第188章 她像不像打你的那個姑娘

  夜幕時分,月光清冷。

  趙懷安只著了一件單薄長衫,端坐案前。

  有風從窗框縫隙處吹來,微弱的油燈隨風搖曳,將他的身影拉的老長。

  屋中靜謐不已,狹小的茅草屋算不得隔音,耳房中那隱隱傳來的笑鬧聲便格外清晰。

  不待人聽清明,女子那清脆的聲音驟然停下,又聽她悄聲嘀咕了一句,便引得青姐兒『咯咯』直笑。

  最後,歸於平靜。

  趙懷安拽著書的手微微發緊,不竟想起了他娘的話,眉梢微微挑起。

  同鄉嗎?

  趙懷安薄唇微抿,深邃的眸眼越發晦暗不明。

  燈芯即將燃盡時,只發出『噼啪』一聲響動,整個屋子裡頓時又暗沉了幾分。

  他緩緩合上了手裡的《綱鑑易知錄》,骨節分明的大手微微抬起,掌風佛過,最後一點星火徹底明滅。

  此刻,西邊屋子裡的芸娘依舊擔憂不已。

  她本還想找兒子說說話,但見他屋裡早熄燈了,不由輕輕一嘆。

  今日婉兒都那般為懷安著想了,懷安偏就是個遲鈍的,竟也沒個表示。

  等她找個機會,再好好跟兒子說說吧,倒是委屈了婉兒。

  芸娘不知道的是,羅婉兒一點兒也不覺得委屈。

  她頂多就覺得趙懷安脾氣怪了些,不過,一想到原書中的趙懷安就是個不好相與的,她也沒什麼奇怪的了。

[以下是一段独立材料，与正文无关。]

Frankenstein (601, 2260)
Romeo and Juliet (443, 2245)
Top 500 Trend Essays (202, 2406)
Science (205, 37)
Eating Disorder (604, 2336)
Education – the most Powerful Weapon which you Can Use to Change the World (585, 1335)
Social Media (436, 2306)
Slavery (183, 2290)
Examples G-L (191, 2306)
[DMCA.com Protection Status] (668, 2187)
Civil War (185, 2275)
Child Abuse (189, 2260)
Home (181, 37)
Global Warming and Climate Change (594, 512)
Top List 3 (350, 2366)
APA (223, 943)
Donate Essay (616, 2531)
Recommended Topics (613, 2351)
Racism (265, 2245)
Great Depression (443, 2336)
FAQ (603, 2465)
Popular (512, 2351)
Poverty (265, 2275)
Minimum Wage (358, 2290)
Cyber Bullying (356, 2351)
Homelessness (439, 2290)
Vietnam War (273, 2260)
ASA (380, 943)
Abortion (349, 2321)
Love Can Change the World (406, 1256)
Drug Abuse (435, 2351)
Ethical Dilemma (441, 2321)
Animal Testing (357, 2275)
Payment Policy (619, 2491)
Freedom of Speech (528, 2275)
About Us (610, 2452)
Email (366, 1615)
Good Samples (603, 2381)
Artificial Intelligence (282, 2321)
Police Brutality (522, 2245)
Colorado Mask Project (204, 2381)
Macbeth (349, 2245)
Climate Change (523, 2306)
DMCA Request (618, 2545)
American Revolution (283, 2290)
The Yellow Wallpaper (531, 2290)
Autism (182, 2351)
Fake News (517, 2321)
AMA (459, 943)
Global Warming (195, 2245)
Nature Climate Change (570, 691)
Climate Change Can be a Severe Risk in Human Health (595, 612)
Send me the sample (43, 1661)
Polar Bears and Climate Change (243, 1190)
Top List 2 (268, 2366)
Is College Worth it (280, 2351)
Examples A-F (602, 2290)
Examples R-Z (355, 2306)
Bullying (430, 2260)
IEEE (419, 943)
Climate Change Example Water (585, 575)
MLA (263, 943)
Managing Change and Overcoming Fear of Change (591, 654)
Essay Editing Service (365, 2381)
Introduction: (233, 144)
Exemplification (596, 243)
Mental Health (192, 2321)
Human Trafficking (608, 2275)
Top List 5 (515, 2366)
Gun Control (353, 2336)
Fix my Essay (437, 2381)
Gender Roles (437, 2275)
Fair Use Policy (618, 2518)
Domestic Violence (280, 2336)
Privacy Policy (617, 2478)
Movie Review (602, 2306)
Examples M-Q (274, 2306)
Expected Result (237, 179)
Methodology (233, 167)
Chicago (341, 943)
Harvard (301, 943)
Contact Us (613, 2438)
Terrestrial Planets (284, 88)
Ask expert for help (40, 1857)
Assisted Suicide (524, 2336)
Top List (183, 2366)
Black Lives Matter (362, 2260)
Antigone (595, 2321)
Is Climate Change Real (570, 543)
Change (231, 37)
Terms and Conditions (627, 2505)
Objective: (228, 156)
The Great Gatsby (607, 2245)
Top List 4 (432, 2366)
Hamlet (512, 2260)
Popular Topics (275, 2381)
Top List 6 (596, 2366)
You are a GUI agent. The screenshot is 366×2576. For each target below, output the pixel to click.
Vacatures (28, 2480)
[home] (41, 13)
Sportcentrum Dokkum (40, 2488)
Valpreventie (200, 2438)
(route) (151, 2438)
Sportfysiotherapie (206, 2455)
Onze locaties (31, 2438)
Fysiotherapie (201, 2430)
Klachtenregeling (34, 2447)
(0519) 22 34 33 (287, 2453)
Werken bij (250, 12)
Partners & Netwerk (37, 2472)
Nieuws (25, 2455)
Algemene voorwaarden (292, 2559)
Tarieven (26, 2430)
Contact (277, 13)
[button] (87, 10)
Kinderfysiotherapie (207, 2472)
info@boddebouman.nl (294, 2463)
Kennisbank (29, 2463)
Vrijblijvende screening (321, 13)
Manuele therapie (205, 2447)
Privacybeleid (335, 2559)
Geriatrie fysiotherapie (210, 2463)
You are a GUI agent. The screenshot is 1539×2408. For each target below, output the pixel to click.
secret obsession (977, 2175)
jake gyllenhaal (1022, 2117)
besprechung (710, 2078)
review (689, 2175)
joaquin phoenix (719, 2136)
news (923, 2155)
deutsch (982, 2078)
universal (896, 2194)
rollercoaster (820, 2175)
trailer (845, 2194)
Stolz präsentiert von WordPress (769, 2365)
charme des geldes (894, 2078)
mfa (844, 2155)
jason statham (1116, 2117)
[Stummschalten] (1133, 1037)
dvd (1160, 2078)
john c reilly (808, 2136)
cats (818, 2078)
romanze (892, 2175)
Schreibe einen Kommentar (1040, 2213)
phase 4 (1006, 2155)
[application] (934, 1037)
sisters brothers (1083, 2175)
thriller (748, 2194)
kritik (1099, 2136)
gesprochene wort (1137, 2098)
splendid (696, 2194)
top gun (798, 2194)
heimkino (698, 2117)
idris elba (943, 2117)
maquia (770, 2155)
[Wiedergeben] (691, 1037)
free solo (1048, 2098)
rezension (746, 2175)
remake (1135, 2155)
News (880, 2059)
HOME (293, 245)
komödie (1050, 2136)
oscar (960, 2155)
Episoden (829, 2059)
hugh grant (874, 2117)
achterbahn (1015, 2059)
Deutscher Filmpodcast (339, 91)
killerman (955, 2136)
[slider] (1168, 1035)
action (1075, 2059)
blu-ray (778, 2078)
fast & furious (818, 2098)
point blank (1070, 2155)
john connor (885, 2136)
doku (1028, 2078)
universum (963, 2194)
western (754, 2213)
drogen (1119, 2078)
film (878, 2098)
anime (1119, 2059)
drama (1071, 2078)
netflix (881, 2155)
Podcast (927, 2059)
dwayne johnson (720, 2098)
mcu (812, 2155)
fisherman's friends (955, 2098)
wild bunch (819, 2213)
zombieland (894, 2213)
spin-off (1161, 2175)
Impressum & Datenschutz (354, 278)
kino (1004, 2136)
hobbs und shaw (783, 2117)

  一夜好眠,隔日,羅婉兒照舊跟林芝芝他們一起去了鎮上。

  她幫著忙活了一陣,適才以去縣裡買羊蠍子的理由,坐著周叔的牛車去了縣中。

  眼看著就到了和錢先生會見的時間,羅婉兒直接去了小巷胡同等人。

  然而,這一回,直等到晌午間,還不見人。

  這著實有些古怪,那日她明明和錢先生約了七日之期,錢先生是個重約之人,每每會見,都會早早的來,如今這又是怎麼一回事兒?

  他莫不是遇上了什麼事兒?

  想及此,羅婉兒心中一緊,跟酒館老闆確定了錢先生沒給她留什麼話,她直接就往錢先生的住處去。

  如今正值晌午,按道理來說錢先生應該還沒去花樓,可羅婉兒敲了好一陣門,也不見得人回應。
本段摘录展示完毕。